Business leaders have hit out at a failure of leadership among civic centre bosses as plans for a super council are halted.
Hopes of creating a new combined authority tasked with leading on job creation are in doubt after Sunderland Council said it cannot back the moves.
Wearside leader Paul Watson told the Government there was not enough support for plans to effectively merge some powers of the seven existing North East councils, although no local authority would be scrapped in the move.
England’s only existing combined authority, in Greater Manchester, has already been handed control of some £1.2bn of Government spending as ministers try to revitalise local decision making.
The likes of Newcastle and Northumberland have already backed the need for a combined authority in the region to help them boost the local economy.
It had been planned to pass a new law in April to form another combined authority in the North East, a move which was backed by the North East Chamber of Commerce.
With that plan now uncertain, Chamber chief executive James Ramsbotham has said it is vital the region gets its act together.
He said: “Local authorities risk letting this area down badly by failing to show the required unity and leadership to take our economy forward. Too many times parochial politics have got in the way of important developments for our regional economy and this must not happen now.

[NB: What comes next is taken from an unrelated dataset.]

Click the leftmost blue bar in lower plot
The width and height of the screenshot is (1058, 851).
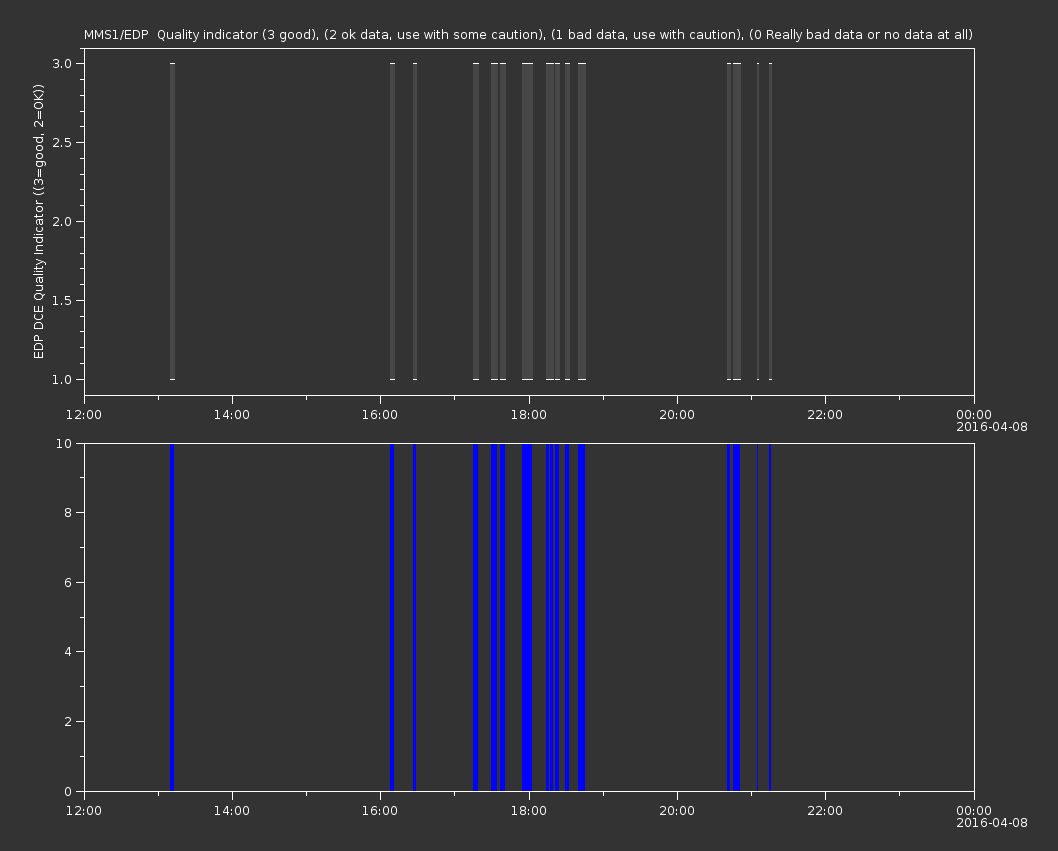coord(172,617)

“There is an urgent need for our local authority decision makers to show the leadership required to get this project back on track, restore business confidence and demonstrate they are capable of putting the North East economy first.

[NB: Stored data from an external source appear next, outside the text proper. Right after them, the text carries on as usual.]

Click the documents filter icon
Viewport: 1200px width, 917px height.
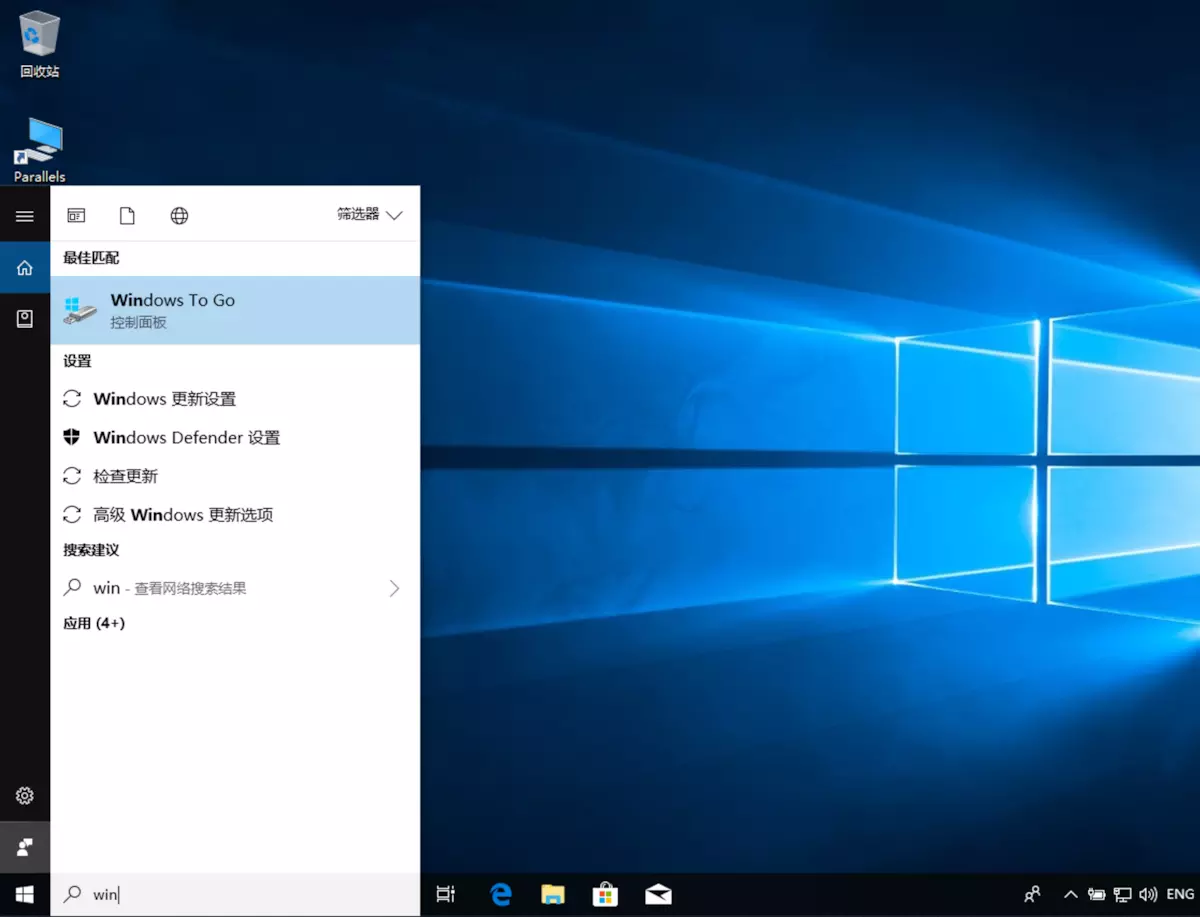(127, 216)
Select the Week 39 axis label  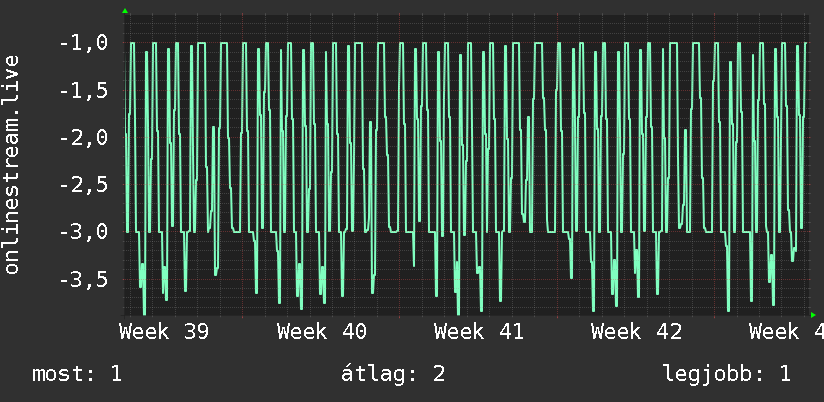click(164, 332)
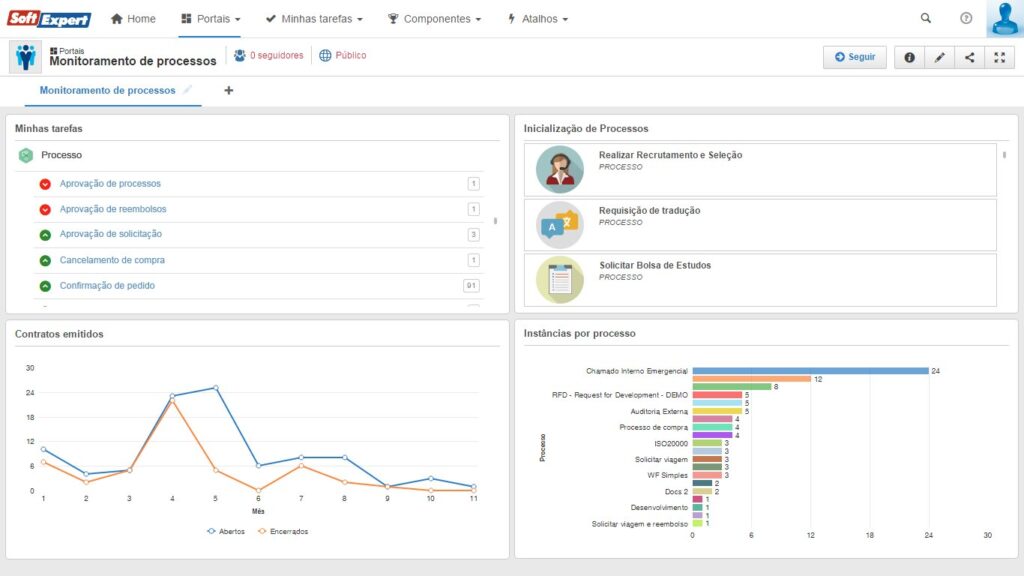Select the Monitoramento de processos tab

pyautogui.click(x=107, y=91)
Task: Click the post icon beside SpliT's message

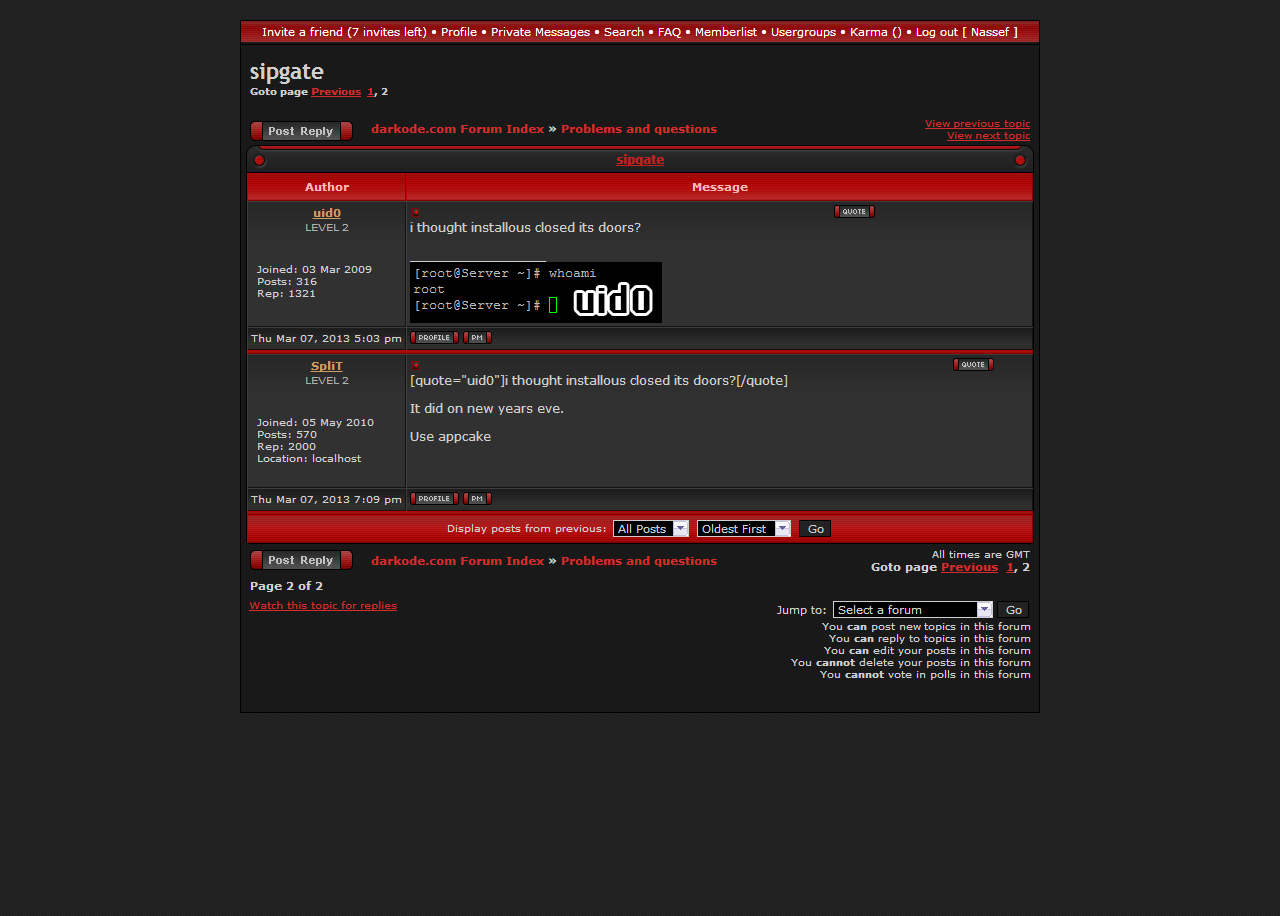Action: 416,365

“Chamber members are clear in their view that strategic issues including transport, skills, inward investment and spatial planning cannot be effectively delivered at local authority level alone.
“In addition, the Government has made it clear that important resources and policy flexibility will only be devolved on the basis of effective governance arrangements beyond local authority boundaries. Greater Manchester is already benefiting from this and several other English city regions want to do the same.
“Given Parliamentary timetables, this could be our only opportunity for several years to make sure the North East Local Enterprise Partnership area is in the premier league instead of falling further behind our neighbours.”
Last night South Tyneside leader Iain Malcolm said he agreed with Sunderland’s call to halt the process.
He said: “I am one of the biggest advocates for stronger regional leadership, but we have a duty to the people who elected us to get this right and not rush into it. This Bill goes through parliament and then we are locked into it, without in some cases even knowing what it would mean in the long term.
“It is incumbent upon any leader who has concerns to raise them and seek clarity, and for that reason I fully support Paul Watson.
“Personally I don’t think it is an ambitious enough document. If there is no clear idea what it will do the authority would be a talking shop, and that is the last thing local businesses would want.”